— start DATASET RECORDS —

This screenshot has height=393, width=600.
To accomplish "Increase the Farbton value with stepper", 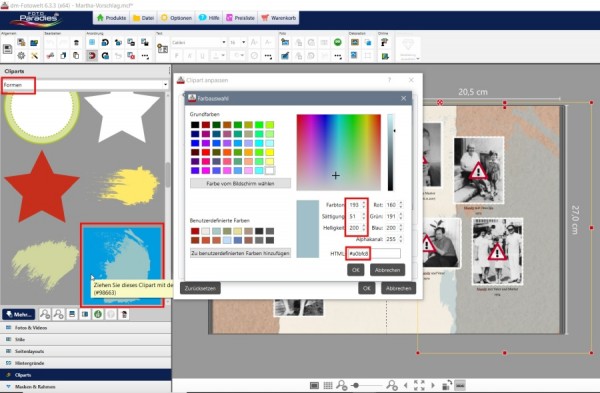I will pyautogui.click(x=364, y=203).
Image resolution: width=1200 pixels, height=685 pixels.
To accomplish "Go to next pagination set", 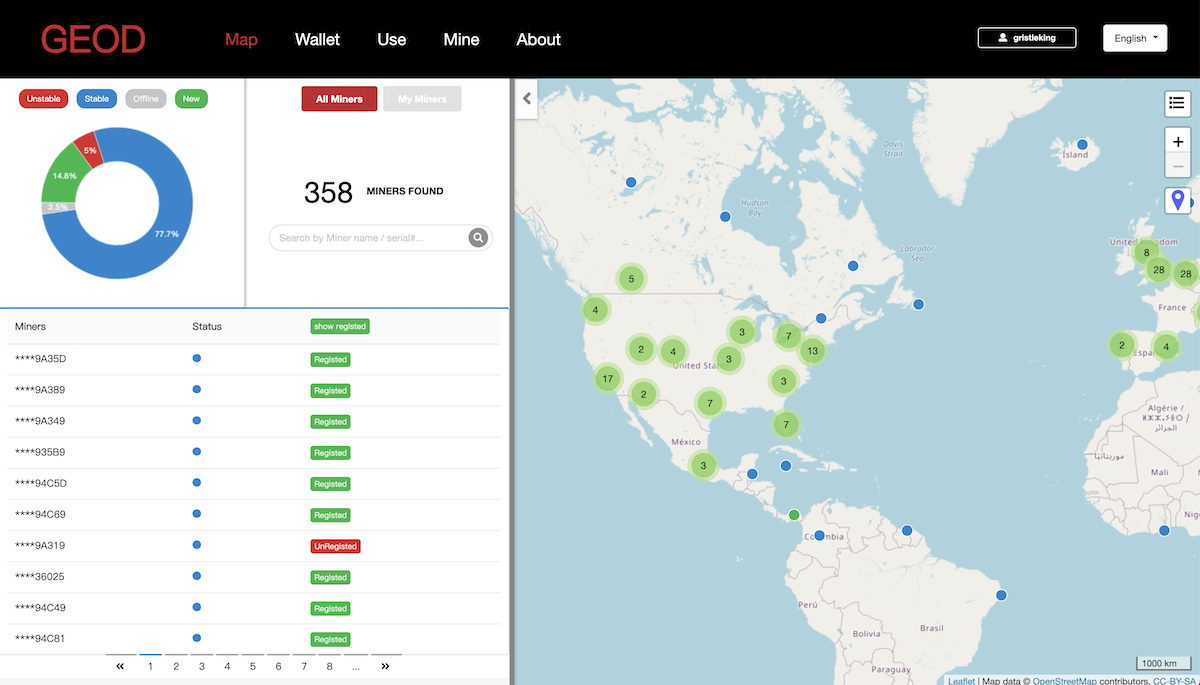I will click(x=385, y=666).
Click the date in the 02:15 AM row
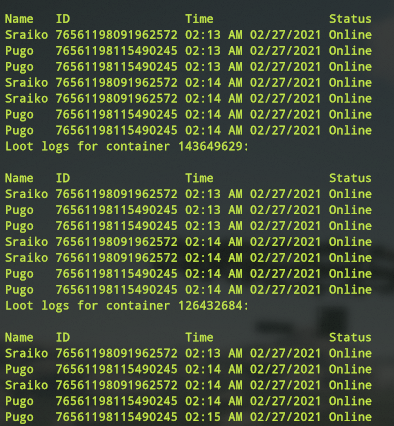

— end DATASET RECORDS —

WHAT THE TASK ASKS:
Please locate every line in the rows above that contains the string "height" and copy each one out, treating uppercase and lowercase as different.

FINAL RESULT:
This screenshot has height=393, width=600.
Image resolution: width=1200 pixels, height=685 pixels.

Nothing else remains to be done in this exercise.